Dialogue underway on violence, community safety

  • Mon Nov 13th, 2006 9:00am
  • News

Violence and issues around community safety are so prevalent that organizers of the recent Building Bridges event were hoping, at the very least, to begin a dialogue.
“I think that happened,” says Joanne Mills co-ordinator of the K’aa Laa hla Naay Sleep Well House.
Having community members come to the event organized in a collaboration between RCMP, the Islands Women Society victim assistance program and women’s counseling program, and the Kaa Laa hla Naay Sleep Well House, was an important part of the afternoon (Nov. 4) too.
Dialogue can’t be created without the community, says Ms Mills.
Some who showed up surprised the organizers, but she says that speaks to the community interest in looking at the issues.
And participants did a lot of thinking on what the issues are and what actions can be taken to increase safety in the various communities.
Domestic violence is at the forefront of community concerns, but some serious underlying issues involve the availability of drugs in the community, gambling and its impact on people’s lives, and lack of 24-hour taxi service in south-end communities.
Ideas like finding positive male role models for young men, police working with youth on things like a canoe project, personally calling attention and saying “no” to abusive behaviors, encouraging programs like “Tribes” in schools that are based on respect, better enforcement of restraining orders, and much more came to the forefront.
The follow up is also important says Ms Mills.
She says there will likely be a series of small follow-up forums in each community in the future.
As for her work at the K’aa Laa hla Naay Sleep Well House, she said the forum helped her and the other four staff members there strengthen their resolve.
The house offers a safe place for women and children, but the workers provide many other services like a family violence support group for men and women, craft groups and other crisis services.
Ms Mills says, from the beginning the K’aa Laa hla Naay Sleep Well House has taken direction from the community.

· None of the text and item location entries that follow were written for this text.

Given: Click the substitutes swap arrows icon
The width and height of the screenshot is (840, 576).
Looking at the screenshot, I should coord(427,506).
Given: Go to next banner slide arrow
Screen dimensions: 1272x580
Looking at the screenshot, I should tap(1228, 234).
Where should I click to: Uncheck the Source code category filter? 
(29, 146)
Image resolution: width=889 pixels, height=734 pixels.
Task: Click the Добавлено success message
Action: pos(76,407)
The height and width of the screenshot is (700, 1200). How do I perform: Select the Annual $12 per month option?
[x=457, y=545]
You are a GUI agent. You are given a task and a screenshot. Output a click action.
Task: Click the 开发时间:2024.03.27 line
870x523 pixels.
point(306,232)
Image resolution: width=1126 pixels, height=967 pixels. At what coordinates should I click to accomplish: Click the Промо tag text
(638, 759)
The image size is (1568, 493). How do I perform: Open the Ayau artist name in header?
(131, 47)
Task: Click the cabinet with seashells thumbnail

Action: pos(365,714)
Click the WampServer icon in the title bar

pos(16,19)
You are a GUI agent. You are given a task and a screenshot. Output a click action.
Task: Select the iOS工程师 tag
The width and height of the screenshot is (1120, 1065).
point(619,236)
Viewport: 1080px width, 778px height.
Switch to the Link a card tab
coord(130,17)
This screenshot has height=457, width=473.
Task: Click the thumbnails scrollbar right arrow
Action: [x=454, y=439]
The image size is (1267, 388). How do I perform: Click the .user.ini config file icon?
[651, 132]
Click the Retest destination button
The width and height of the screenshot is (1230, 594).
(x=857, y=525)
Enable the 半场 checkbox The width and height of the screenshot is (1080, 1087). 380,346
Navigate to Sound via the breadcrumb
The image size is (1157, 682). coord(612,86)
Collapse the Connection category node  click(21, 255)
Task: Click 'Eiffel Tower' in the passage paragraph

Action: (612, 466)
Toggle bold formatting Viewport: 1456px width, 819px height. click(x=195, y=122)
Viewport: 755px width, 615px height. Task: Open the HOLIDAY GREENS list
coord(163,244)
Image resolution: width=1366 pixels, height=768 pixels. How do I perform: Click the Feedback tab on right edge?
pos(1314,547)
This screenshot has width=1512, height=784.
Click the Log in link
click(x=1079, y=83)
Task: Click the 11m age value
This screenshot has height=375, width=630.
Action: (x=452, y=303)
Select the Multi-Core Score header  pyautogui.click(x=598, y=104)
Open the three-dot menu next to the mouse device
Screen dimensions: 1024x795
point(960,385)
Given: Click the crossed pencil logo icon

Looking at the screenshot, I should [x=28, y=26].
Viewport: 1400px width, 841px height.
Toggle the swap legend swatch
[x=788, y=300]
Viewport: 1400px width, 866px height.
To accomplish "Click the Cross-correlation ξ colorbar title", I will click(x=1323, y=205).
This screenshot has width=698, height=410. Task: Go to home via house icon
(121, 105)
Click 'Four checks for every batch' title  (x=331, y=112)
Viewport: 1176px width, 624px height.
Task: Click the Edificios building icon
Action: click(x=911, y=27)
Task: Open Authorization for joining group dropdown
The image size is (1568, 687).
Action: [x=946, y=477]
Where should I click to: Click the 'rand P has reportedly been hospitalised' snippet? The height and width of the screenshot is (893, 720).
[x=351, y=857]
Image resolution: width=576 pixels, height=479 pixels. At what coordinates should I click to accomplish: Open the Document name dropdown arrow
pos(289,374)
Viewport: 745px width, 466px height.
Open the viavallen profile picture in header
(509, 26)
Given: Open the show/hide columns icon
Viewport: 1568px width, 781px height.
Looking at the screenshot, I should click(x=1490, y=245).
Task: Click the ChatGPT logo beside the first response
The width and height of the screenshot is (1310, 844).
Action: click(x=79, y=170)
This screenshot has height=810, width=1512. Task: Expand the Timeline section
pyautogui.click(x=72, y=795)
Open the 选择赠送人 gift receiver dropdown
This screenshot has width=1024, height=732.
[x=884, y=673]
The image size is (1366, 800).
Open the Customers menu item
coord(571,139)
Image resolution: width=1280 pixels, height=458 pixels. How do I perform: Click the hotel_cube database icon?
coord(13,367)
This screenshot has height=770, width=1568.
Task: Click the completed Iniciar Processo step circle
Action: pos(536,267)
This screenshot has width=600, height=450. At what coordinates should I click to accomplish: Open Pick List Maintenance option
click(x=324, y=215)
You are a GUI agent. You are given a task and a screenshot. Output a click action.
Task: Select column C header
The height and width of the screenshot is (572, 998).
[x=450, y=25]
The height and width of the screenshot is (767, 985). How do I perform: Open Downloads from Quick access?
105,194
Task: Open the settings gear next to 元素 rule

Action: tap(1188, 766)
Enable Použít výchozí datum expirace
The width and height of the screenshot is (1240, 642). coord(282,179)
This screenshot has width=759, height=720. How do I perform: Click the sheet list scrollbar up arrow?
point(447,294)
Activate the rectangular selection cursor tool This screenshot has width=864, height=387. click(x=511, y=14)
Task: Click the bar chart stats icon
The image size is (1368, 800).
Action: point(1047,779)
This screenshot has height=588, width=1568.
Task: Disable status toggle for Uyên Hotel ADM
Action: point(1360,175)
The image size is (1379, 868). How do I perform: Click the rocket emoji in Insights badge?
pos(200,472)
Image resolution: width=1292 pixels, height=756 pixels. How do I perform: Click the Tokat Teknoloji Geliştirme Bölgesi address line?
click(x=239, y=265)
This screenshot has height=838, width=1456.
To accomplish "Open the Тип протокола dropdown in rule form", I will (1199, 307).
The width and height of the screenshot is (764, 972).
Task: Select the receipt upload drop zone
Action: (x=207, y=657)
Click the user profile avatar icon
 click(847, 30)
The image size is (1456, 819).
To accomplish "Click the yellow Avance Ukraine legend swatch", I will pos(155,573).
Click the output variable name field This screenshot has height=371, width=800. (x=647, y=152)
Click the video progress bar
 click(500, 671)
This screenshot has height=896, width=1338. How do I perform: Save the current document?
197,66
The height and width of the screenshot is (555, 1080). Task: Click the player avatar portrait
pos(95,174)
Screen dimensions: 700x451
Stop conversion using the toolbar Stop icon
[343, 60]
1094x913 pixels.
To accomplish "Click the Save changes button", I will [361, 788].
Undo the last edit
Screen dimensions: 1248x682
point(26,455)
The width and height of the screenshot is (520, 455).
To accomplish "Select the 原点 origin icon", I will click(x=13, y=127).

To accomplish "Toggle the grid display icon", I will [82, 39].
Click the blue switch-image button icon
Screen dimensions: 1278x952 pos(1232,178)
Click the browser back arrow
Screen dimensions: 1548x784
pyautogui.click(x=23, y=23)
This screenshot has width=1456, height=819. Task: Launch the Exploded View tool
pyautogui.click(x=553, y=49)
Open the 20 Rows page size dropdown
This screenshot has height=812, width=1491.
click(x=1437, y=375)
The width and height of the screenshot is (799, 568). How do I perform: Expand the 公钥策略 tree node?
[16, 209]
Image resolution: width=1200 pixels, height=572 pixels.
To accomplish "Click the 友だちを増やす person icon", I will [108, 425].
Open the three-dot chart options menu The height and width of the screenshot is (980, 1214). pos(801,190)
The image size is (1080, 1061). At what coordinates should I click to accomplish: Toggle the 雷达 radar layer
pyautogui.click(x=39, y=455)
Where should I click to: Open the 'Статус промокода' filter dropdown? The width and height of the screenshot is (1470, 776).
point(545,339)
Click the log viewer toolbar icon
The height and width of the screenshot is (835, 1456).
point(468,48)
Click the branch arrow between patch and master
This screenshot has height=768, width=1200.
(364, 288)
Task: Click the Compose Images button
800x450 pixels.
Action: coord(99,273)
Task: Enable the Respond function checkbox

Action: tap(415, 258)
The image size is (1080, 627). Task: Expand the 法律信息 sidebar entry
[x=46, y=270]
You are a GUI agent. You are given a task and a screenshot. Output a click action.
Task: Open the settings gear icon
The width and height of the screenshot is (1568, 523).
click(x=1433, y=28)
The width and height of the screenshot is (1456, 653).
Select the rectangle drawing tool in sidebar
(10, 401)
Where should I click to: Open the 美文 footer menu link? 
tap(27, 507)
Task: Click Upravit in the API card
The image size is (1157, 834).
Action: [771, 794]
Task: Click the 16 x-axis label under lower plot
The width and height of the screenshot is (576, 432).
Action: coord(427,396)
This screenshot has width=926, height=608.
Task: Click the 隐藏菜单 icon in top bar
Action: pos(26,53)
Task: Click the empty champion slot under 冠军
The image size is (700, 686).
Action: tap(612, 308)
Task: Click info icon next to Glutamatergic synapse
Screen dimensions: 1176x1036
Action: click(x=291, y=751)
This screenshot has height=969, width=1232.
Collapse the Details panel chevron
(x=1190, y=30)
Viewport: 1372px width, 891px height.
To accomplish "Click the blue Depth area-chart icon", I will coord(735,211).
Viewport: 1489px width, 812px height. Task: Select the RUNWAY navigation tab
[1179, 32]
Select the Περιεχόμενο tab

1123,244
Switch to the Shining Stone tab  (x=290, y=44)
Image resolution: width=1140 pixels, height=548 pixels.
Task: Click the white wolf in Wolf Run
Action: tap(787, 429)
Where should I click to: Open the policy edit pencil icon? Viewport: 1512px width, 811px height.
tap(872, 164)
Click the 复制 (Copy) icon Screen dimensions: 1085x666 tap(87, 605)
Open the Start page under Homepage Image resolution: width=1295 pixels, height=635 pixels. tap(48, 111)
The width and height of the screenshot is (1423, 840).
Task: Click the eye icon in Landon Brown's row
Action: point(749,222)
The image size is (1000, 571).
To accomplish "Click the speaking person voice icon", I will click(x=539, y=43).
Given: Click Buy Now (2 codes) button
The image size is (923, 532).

They are always open to hearing more about what programs people would like to have available.
They have a survey out in the community, and she is still hoping to get more feedback. The organization is growing quickly and the next step, she says is to explore men’s programming.
As a trainer, she has put a lot of effort into getting a variety of workshops on the islands, like suicide prevention training. Building capacity among the people who are interested in the work is essential, she says.
“We have so many natural helpers,” she says, reminding us of the communities many strengths as well.